→ Votre consigne
D'après le récit sur Keziah, quels détails décrivent la façon dont il se déplace dans le salon ? Citez-les tous.

→ Extrait à lire
-------------------------

Keziah, 17 ans : Transformer le quotidien en apprentissage

Keziah a dix-sept ans, il présente un autisme classique et une déficience intellectuelle.

Il vit avec sa mère dans un appartement, mais aujourd’hui il est ici, chez moi.

Je l’ai déjà vu, lorsqu’il était plus petit, et je me souviens de ce petit garçon qui rassemblait des objets dans une boîte. Cela semblait le rassurer.

Dès que je le fais entrer avec sa mère, il passe devant moi sans un mot et se dirige vers le grand salon. J’entends immédiatement : « Tic… tic… tic… » et, en levant les yeux, je vois qu’il tient deux morceaux de plastique dans les mains.

Il tourne en rond dans mon salon avec, d’un pas ferme, presque en marchant au pas, les épaules légèrement penchées vers l’avant comme s’il était pressé. Son regard glisse sur nous, comme si nous étions un meuble.

Sa mère s’assoit à table, les mains croisées.

« J’aimerais tellement pouvoir faire des choses avec lui à la maison, » dit-elle, la voix douce mais le regard inquiet. « C’est toujours marcher ou faire les courses. Rien d’autre n’est possible. »

J’acquiesce.

-------------------------

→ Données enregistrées

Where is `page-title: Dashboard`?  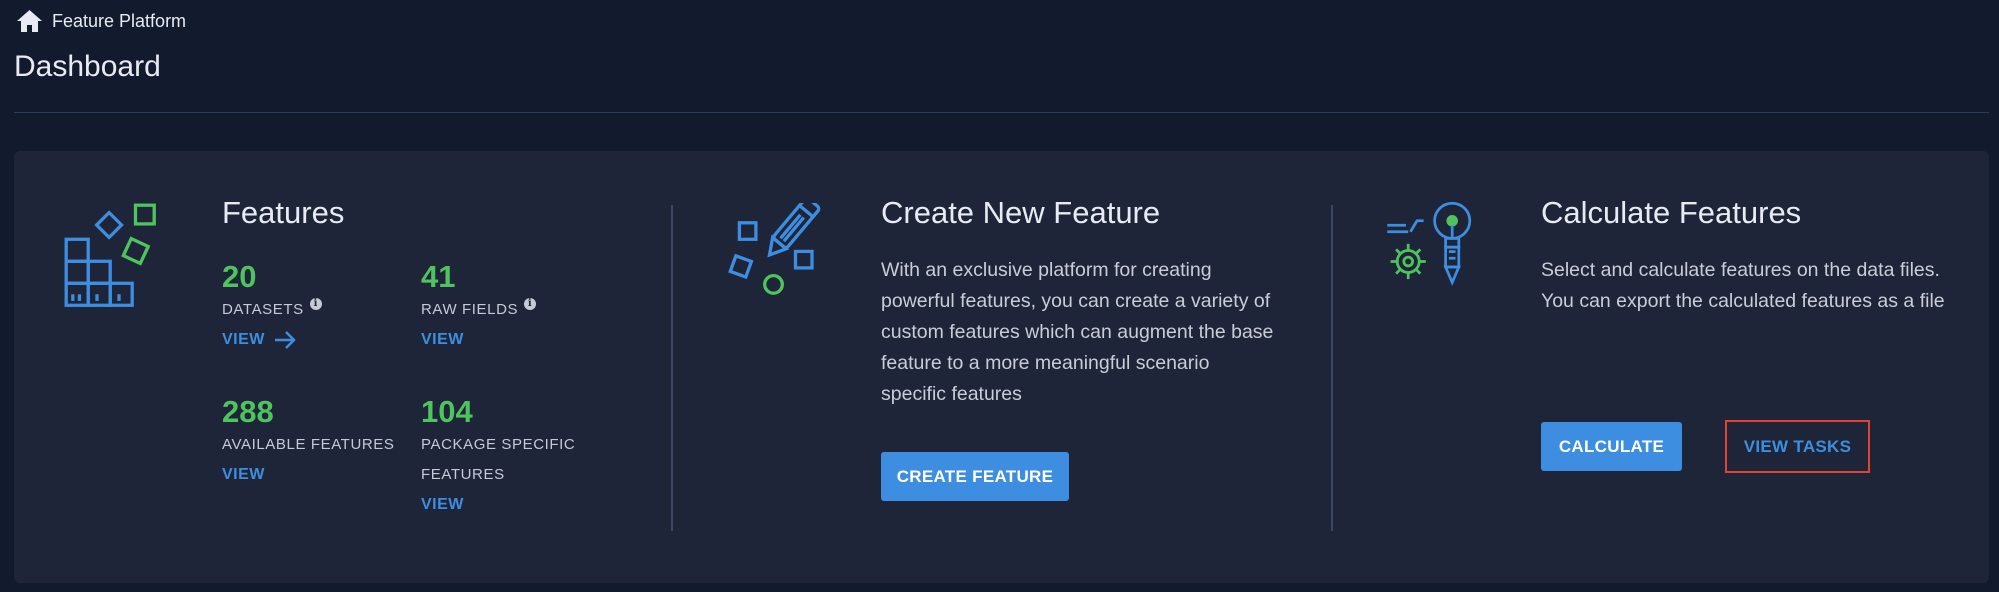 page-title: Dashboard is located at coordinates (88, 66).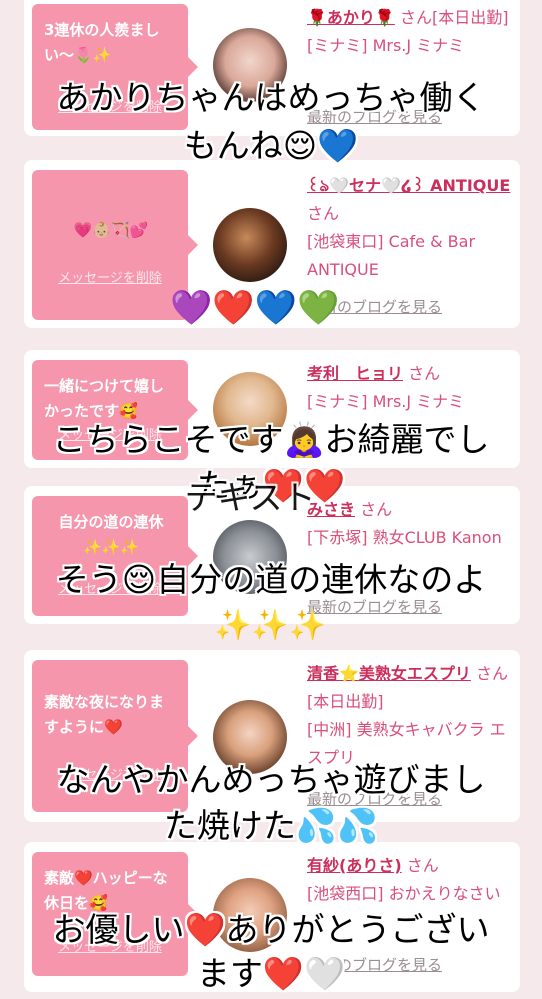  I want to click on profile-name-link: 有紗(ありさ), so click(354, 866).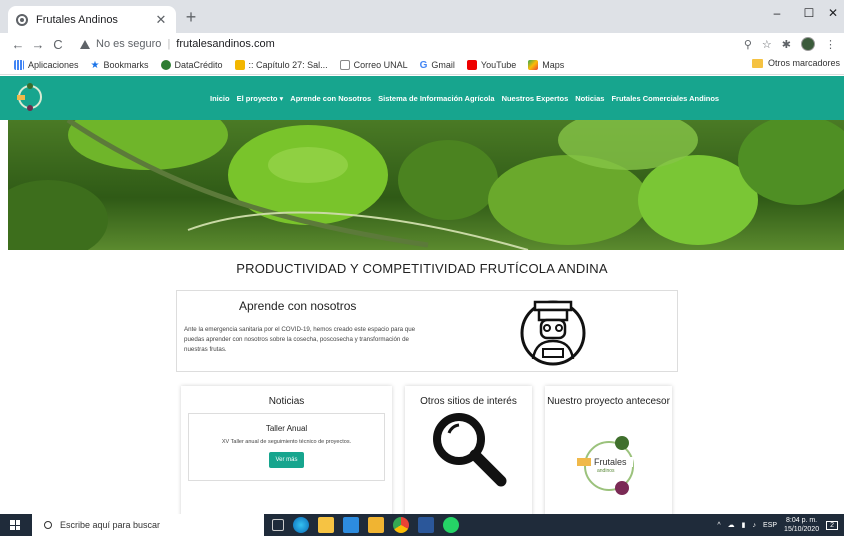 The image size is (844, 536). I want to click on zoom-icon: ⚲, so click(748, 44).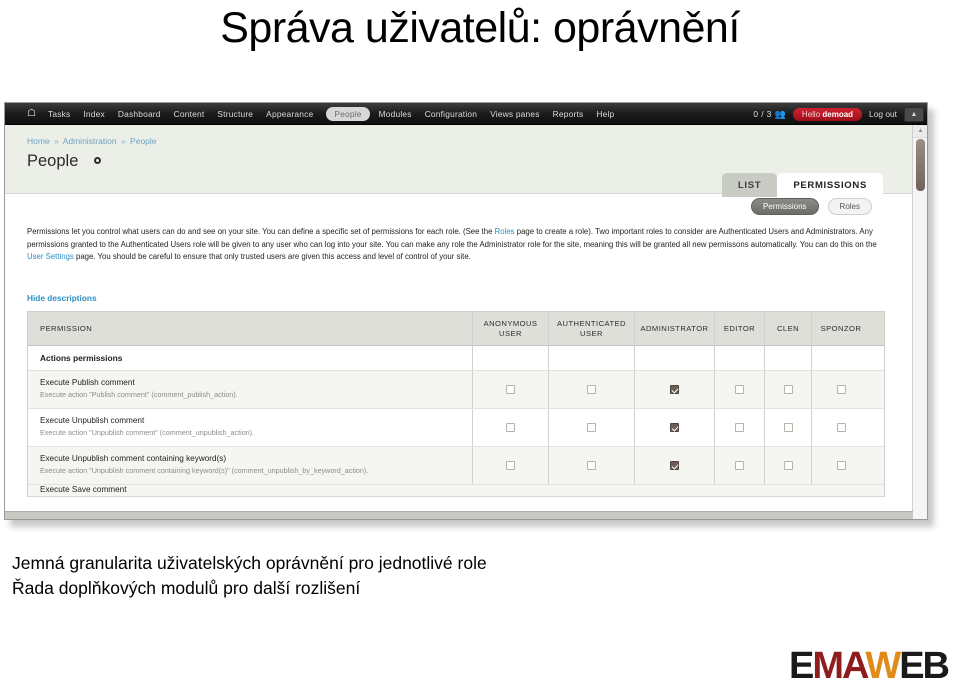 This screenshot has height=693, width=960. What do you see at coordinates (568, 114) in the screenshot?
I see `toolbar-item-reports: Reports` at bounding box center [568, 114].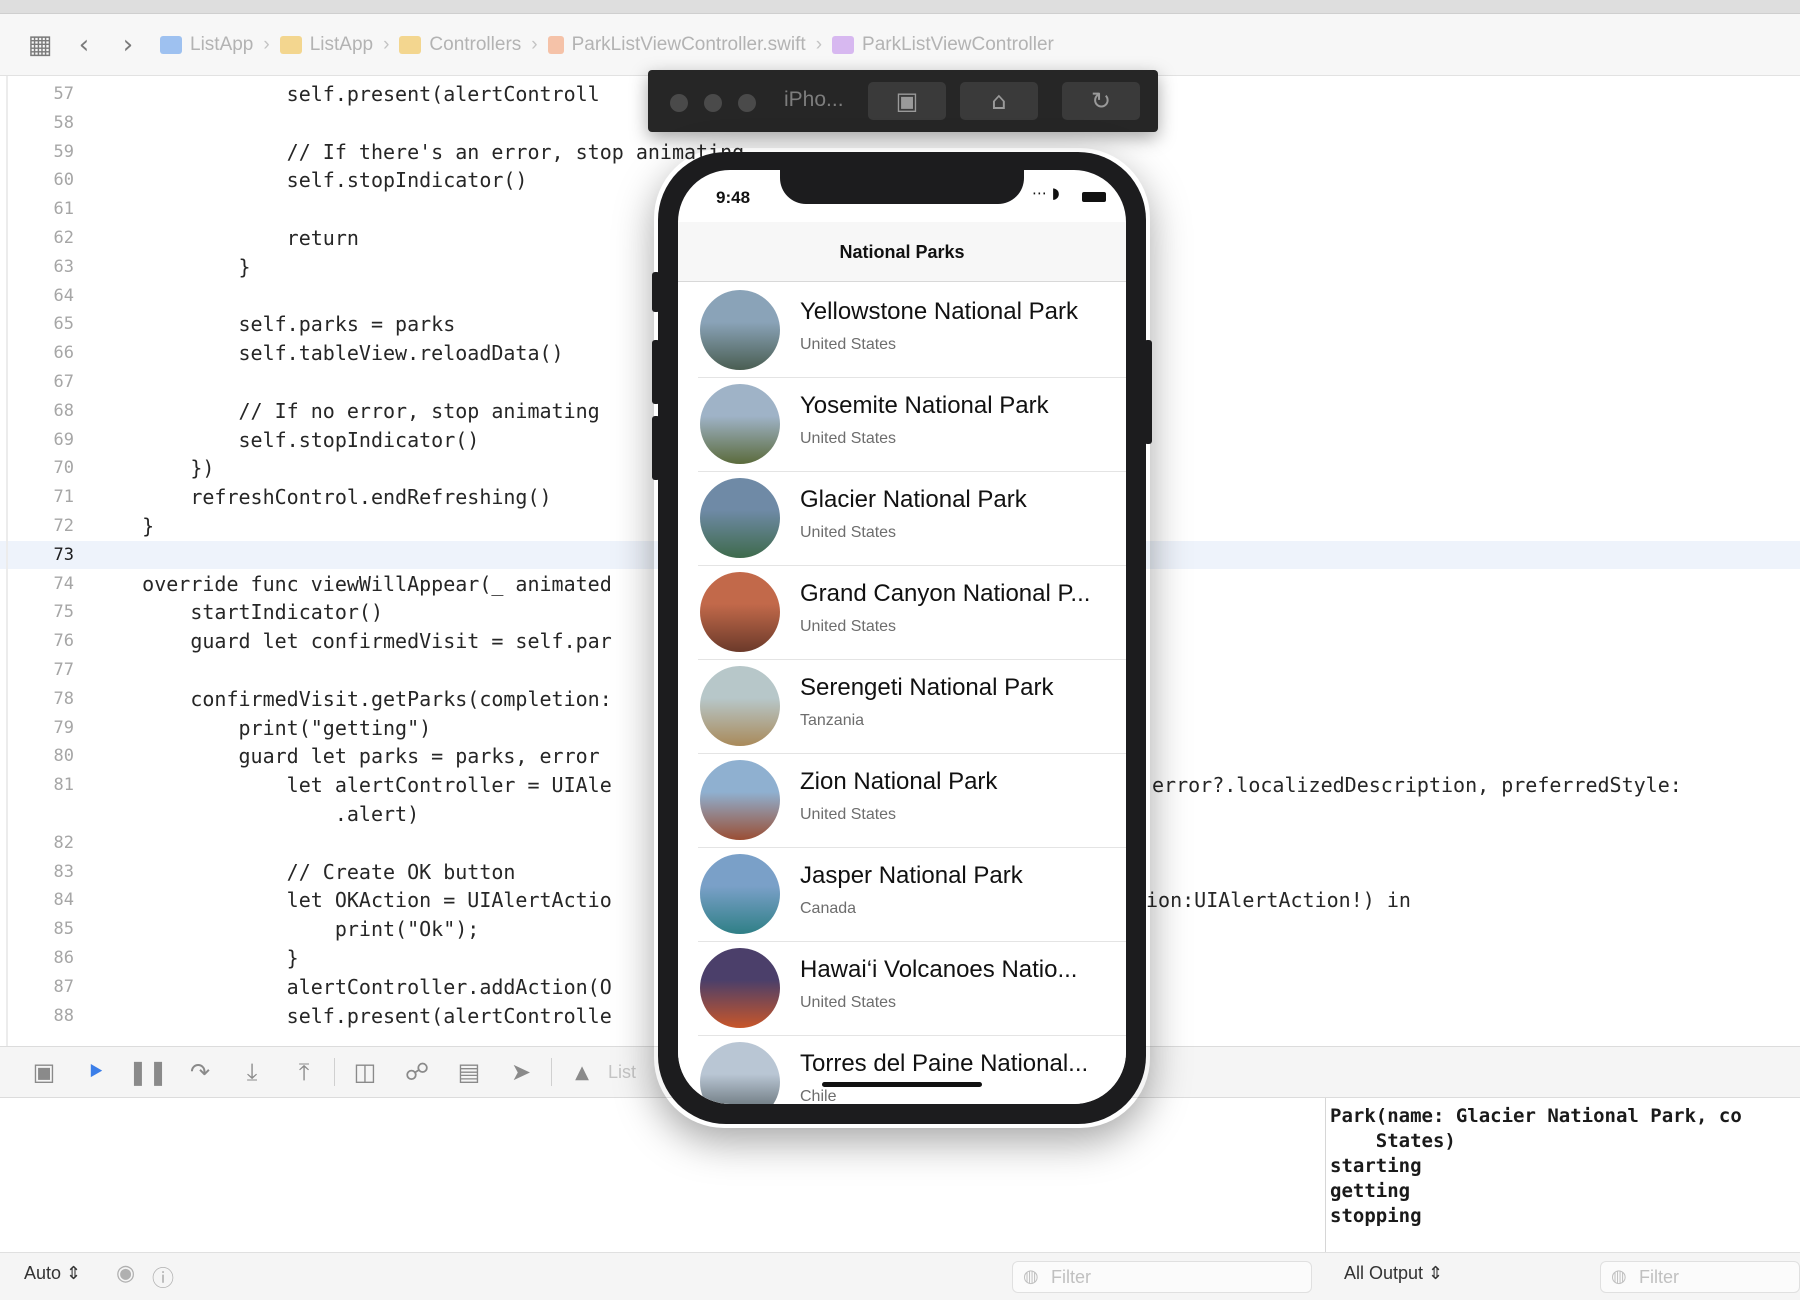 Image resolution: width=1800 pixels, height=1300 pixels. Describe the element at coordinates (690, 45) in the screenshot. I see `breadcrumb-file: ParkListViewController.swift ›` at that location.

-------------------------

→ Corrigé détaillé
- il tourne en rond
- d'un pas ferme
- presque en marchant au pas
- les épaules légèrement penchées vers l'avant comme s'il était pressé